TLDR: If your Next.js server action does
redirect(userInput)— even for something as innocent as a post-login bounce — you have an open redirect. The fix is four lines of destination validation. Don't wait for an audit to find it.
The App and the Audit
I was heads-down building an internal CRM (a KOL/influencer relationship CRM for our webinar pipeline — think contact notes, scheduling board, analytics) when I ran a fleet-wide security audit across all our apps.
The first finding was obvious: half the server actions had no auth guard at all.
Unauthenticated mutations. Anyone who could guess an endpoint could write to the database. I added requireAuth() to every mutating action and moved on.
But the second finding was sneakier.
The Bug That Looks Like a Feature
The login flow had a next param — perfectly standard UX.
User hits a protected page, gets bounced to /login?next=/dashboard/kols, logs in, server action does redirect(next).
Smooth. Except I was reading next straight from user input and passing it to redirect() without any validation.
That means an attacker can craft this link and send it to anyone on the team:
https://app.example.com/login?next=https://evil-phishing-site.com
User logs in — real credentials, real session — and lands somewhere completely different. Dressed in your brand's authority the whole way.
What I Tried First (and Got Pushed Back On)
I first went wide on the Supabase Auth side: added wildcard redirect-URL allowlists — https://example-*.vercel.app/** — so preview deploys would work without maintenance headaches.
I shut that down immediately.
"Use exact URLs for less entry points."
He was right. Every wildcard pattern is a surface. The app only ever needs to redirect to /auth/callback — one path, per environment. The allowlist should be exactly that. Three entries total. Nothing broader.
The Actual Fix
Two things had to land together:
-
Exact redirect URLs in the Supabase allowlist — no wildcards, ever.
-
Destination validation inside the server action itself:
const safeNext =
next?.startsWith("/") && !next.startsWith("//")
? next
: "/dashboard";
redirect(safeNext);
That second check — !next.startsWith("//") — is the one people miss.

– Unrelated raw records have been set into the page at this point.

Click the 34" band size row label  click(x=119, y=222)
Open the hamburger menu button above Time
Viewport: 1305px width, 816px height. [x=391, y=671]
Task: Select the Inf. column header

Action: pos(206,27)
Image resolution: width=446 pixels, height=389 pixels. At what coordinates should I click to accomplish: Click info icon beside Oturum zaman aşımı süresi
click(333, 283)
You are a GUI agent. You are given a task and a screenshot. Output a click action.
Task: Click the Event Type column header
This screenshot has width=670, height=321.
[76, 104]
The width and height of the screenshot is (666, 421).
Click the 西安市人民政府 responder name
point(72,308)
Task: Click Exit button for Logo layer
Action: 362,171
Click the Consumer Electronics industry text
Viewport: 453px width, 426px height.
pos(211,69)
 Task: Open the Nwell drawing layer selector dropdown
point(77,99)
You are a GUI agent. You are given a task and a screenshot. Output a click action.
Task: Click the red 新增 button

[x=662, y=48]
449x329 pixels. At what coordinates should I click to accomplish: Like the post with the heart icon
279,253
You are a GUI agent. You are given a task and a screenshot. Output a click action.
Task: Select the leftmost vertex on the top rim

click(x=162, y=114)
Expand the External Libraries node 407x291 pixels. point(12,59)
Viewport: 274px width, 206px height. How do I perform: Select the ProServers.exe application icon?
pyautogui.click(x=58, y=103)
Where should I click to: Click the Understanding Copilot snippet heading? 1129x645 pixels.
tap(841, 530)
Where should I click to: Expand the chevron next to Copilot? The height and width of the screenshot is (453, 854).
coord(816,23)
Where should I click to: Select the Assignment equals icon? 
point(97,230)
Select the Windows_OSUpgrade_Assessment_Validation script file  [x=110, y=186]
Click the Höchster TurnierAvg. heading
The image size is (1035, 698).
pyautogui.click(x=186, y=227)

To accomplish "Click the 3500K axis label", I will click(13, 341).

//evil.com/phish looks like a relative path but browsers treat it as protocol-relative, resolving to https://evil.com/phish. Strip it.
Why This Stuck With Me
Unauthenticated server actions feel like a security hole. Open redirects feel like a routing helper.
That's exactly why they survive code review. The next param is clearly useful. It looks intentional. It ships.
The lesson: any time you redirect to a value that came from outside your code, validate the destination. Relative path only. No //. Default to / if it doesn't pass.
Four lines. Blocks a phishing vector that wears your brand's face.
P.S. Separate gotcha in a different repo: if you wrap
redirect()in a try/catch, the redirect error gets swallowed and never fires. That'sunstable_rethrowterritory — import it fromnext/navigationand call it first thing in your catch block. Different bug, same family of "Next internals are not what you expect."